Market Value vs. Assessed Value: What’s the Difference?

In the world of real estate, terms like market value and assessed value are often used when discussing property pricing, taxation, and investment decisions. While they may sound similar, they serve different purposes and are determined using different methods. Understanding the distinction between the two is crucial—whether you’re buying, selling, investing, or managing a property.

What Is Market Value?

Market value refers to the estimated amount a property would sell for on the open market under current conditions. It represents what a willing buyer would pay and a willing seller would accept, assuming neither is under pressure to act and both have reasonable knowledge of the property and market.

Key Characteristics of Market Value:

Determined by current market conditions, demand and supply.

Influenced by location, size, condition, improvements, and comparable property sales.

Often used during property sales, purchases, or refinancing.

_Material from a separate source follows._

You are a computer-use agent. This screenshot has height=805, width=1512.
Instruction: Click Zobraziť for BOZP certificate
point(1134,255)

Typically estimated by a registered estate valuer or real estate agent.

Example:
A 3-bedroom bungalow in Lekki might have a market value of ₦85 million based on similar homes recently sold in the same area.

What Is Assessed Value?

Assessed value is the value placed on a property by a government authority (often for tax purposes). It is used to calculate the property tax a homeowner must pay. This value is usually a percentage of the property’s market value and may be adjusted annually or at fixed intervals.

Key Characteristics of Assessed Value:

Determined by local taxing authorities or land revenue agencies.

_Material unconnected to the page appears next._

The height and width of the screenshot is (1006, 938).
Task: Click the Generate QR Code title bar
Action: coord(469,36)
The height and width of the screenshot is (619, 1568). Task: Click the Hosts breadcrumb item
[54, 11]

Used primarily for calculating property taxes, not for determining selling price.

May be lower than market value.

May not reflect real-time market conditions.

Example:
That same bungalow in Lekki with a market value of ₦85 million might have an assessed value of ₦60 million, depending on the local tax authority’s assessment rate.

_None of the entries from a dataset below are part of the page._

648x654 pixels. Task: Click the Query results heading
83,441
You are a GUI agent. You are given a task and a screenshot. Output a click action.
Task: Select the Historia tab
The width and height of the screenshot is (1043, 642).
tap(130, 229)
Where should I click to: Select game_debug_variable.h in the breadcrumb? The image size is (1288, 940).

Key Differences at a Glance

AspectMarket ValueAssessed Value
PurposeSelling, buying, refinancingTaxation
Determined ByMarket trends, demand/supply, comparablesGovernment or tax assessor
Changes How OftenFrequently, with the marketPeriodically (annually or every few years)
Typically Higher/LowerOften higher than assessed valueOften lower than market value
Used ForSales, valuation reports, investmentProperty tax calculation

Why the Difference Matters

For Buyers: Understanding the market value helps you make fair offers and avoid overpaying. The assessed value helps you estimate property taxes.

For Sellers: Knowing your property’s market value helps you set a competitive asking price. If the assessed value is too high, it could scare off buyers due to high taxes.

For Investors: Both values offer insight—market value tells you potential returns, while assessed value impacts ongoing costs like property tax.

Can They Ever Be the Same?

In some cases, particularly in stable markets or jurisdictions with up-to-date assessment systems, the assessed value may closely reflect the market value. However, in rapidly appreciating or fluctuating markets, the two values are more likely to differ significantly.

Conclusion

Understanding the difference between market value and assessed value equips you to make better real estate decisions. While market value reflects what a property is worth to buyers and sellers, assessed value is what the government considers it’s worth for tax purposes. Being aware of both helps you navigate pricing, investment, and tax responsibilities more effectively.